Hunter’s critique of the whiggish assumptions which, for all the book’s insight and subtlety, underpinned the concluding chapters of Religion and the Decline of Magic is encompassed in his very different approach. Thomas built up his mosaic of interpretation by meticulous accumulation of examples, but Hunter prefers to wield the brush of the miniaturist, drawing wider inferences from the analysis of detailed case studies. Some chapters are, indeed, versions of previously published articles and essays, but these have been reworked for the purposes of the volume.

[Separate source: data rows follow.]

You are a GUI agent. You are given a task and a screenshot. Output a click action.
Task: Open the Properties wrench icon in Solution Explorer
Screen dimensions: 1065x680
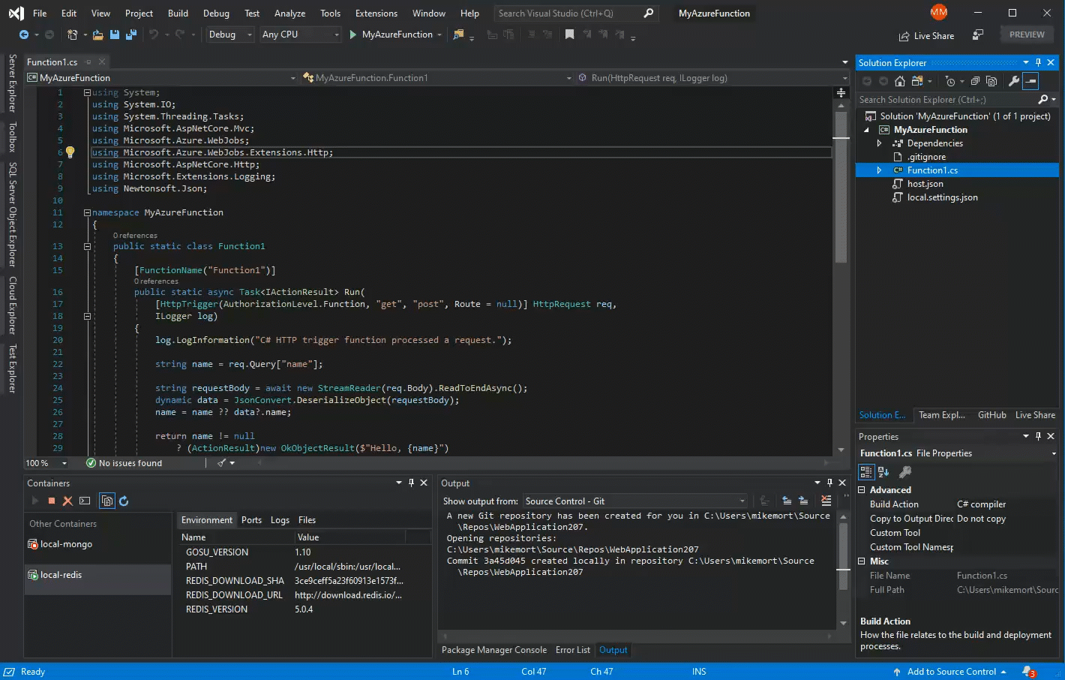click(1014, 80)
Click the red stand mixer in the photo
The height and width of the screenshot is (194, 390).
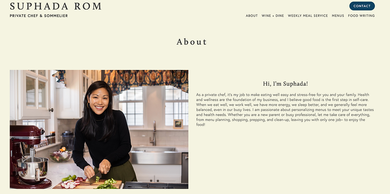pos(29,157)
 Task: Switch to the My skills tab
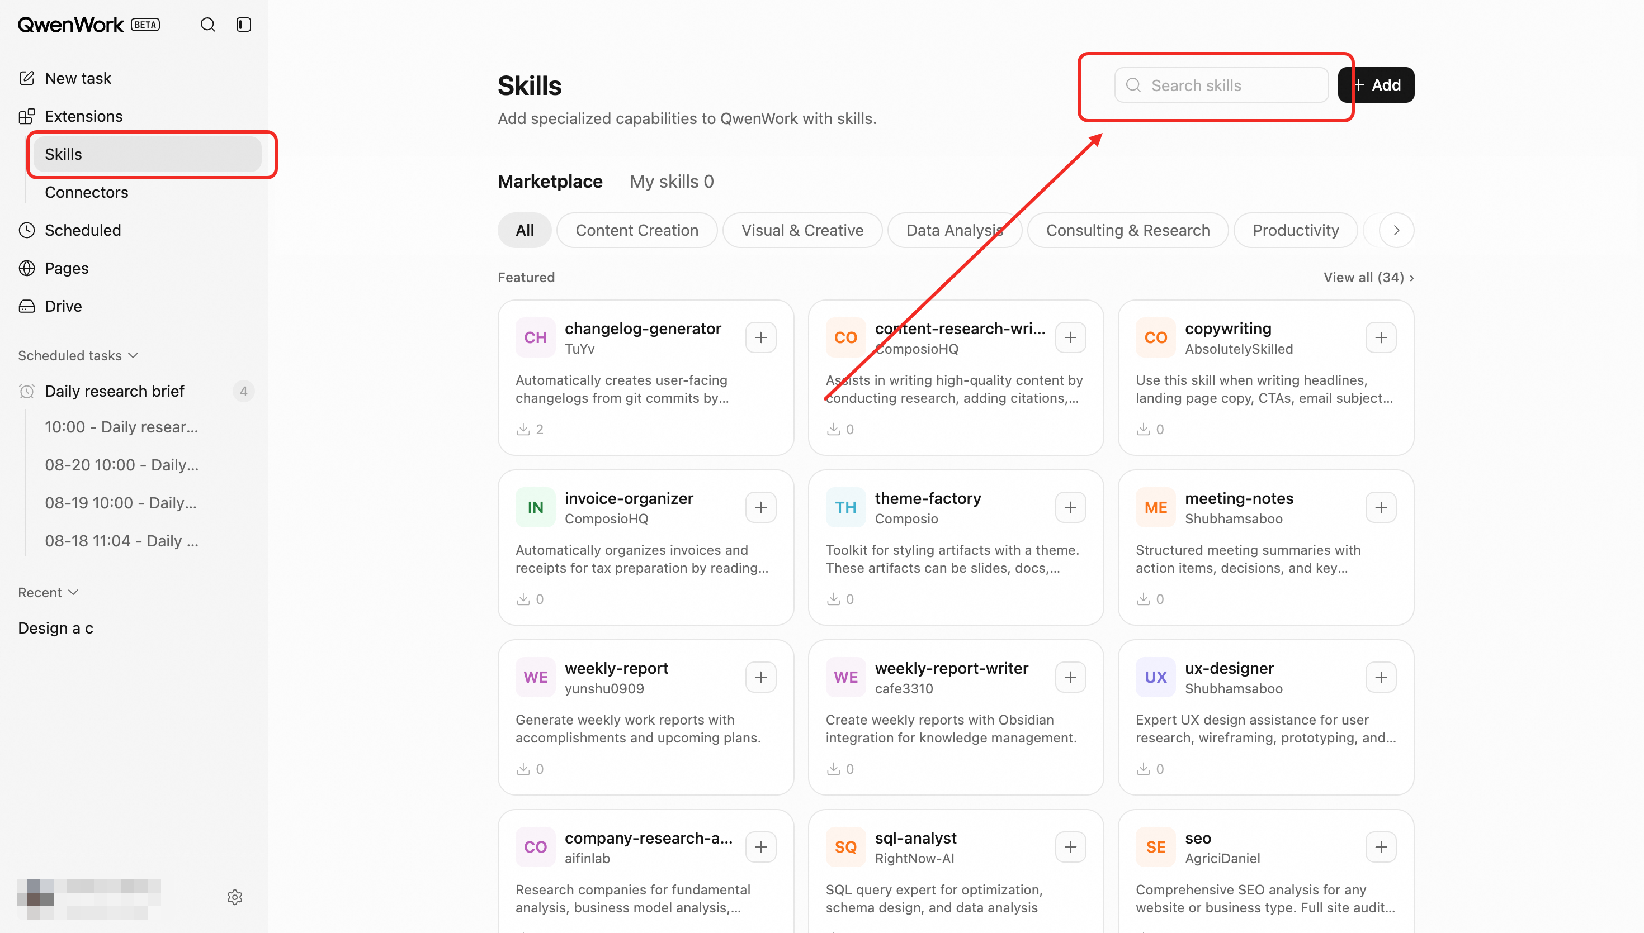pos(671,181)
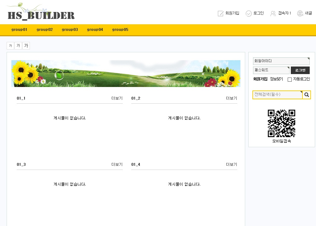Enable the 자동로그인 checkbox
This screenshot has height=226, width=316.
(290, 79)
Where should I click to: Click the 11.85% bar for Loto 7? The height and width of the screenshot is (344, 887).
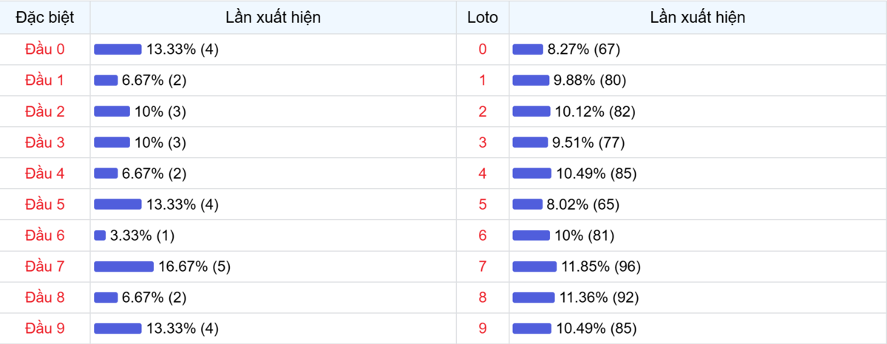pyautogui.click(x=534, y=266)
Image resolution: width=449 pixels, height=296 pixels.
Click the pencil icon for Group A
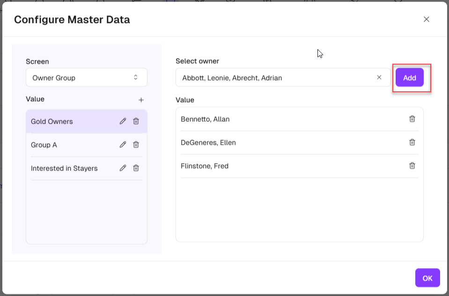click(x=123, y=145)
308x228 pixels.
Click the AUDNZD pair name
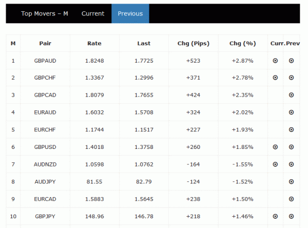tap(45, 164)
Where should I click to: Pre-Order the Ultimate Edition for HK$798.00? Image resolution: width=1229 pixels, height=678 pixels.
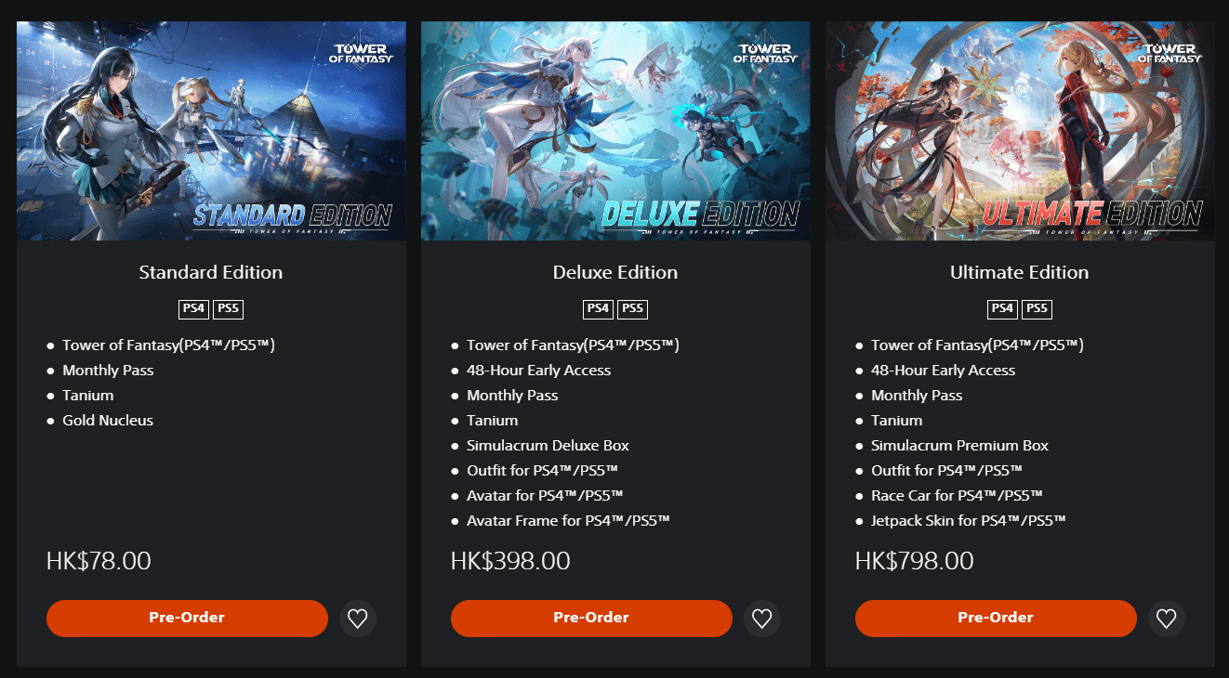pos(996,618)
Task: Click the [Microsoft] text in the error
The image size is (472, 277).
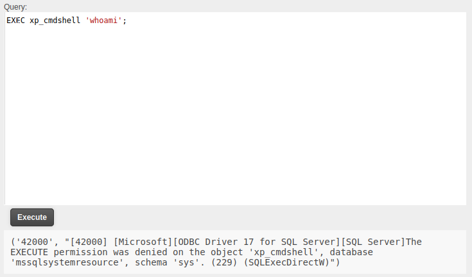Action: (144, 242)
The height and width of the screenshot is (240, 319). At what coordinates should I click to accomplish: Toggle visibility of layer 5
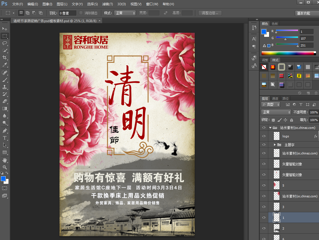pyautogui.click(x=264, y=185)
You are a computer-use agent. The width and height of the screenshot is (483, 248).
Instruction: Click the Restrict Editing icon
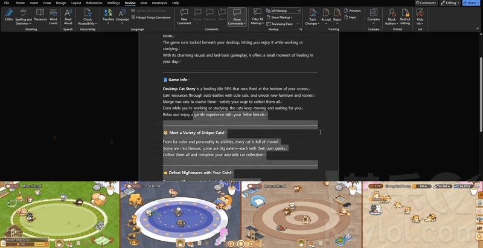point(405,15)
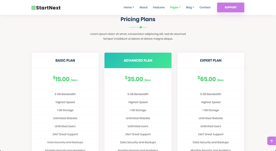Click Data Security and Backups in Expert Plan
The height and width of the screenshot is (151, 276).
(211, 142)
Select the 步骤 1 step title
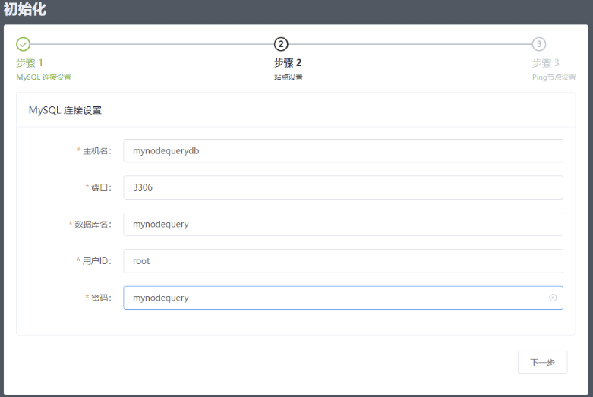 (30, 63)
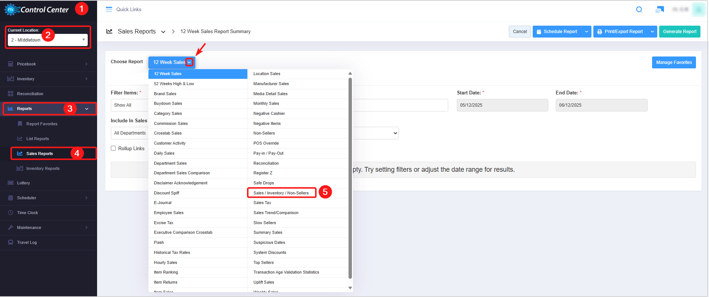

After an introductory chapter establishing the durability of magic in orthodox thinking, we are treated to a close reading of the content and reception of John Wagstaffe’s Question of Witchcraft Debated (1669) – a moderately sceptical work which, Hunter argues, was disturbing because of its perceived affinities to more extreme views circulating orally in the Restoration period. There is a distinct topicality to Hunter’s reflection that intellectual change does not come about as a result of reasoned argument: ‘People just made up their minds and then grasped at arguments to substantiate their preconceived ideas.’ Confirmation bias is not an invention of the social media age.

Subjects addressed in other chapters include the late 17th-century deists John Toland and John Trenchard, early 18th-century medics and liberal divines and the various contributors to a remarkably long-running controversy about the ‘drummer of Tedworth’ – a poltergeist supposedly haunting a Wiltshire gentry household in the 1660s. Hunter also showcases his unrivalled expertise on the career and attitudes of Robert Boyle, popularly remembered as the ‘father of modern chemistry’, but someone fascinated by accounts from Highland Scotland about prophetic ‘second sight’, a manifestation he believed could be empirically tested and established.

How, then, do we get, in the space of only a few decades, from the open-mindedness (or credulity) of Boyle to an almost universal rejection of magical phenomena in elite circles? It is, Hunter suggests, partly a matter of a more deterministic Newtonian framework of science displacing an open-ended Baconian one, though there is a sense in which this was being invoked to justify attitudes already changing for other, more ineffably cultural, reasons. Hunter observes the increasing perception on the part of orthodox Christians that scepticism about the supernatural did not necessarily threaten religion itself. But some mystery remains. If many of the arguments against magic were not new, what made them suddenly compelling, producing what some other scholars have called ‘the tipping point’ in cultural attitudes to the occult? The political divisions in and after the Civil Wars have sometimes been invoked in this context, but Hunter is sharply critical – arguably too critical – of the view that witchcraft beliefs became discredited through entwinement with party politics. This fascinating book offers a stimulating, indeed scintillating, analysis of sceptical opinion in the age of the English Enlightenment. But further work undoubtedly remains to be done on the underlying causes of this paradigm shift in how our ancestors understood the world.

The Decline of Magic: Britain in the Enlightenment
Michael Hunter
Yale 288pp £25

Peter Marshall is Professor of History at the University of Warwick.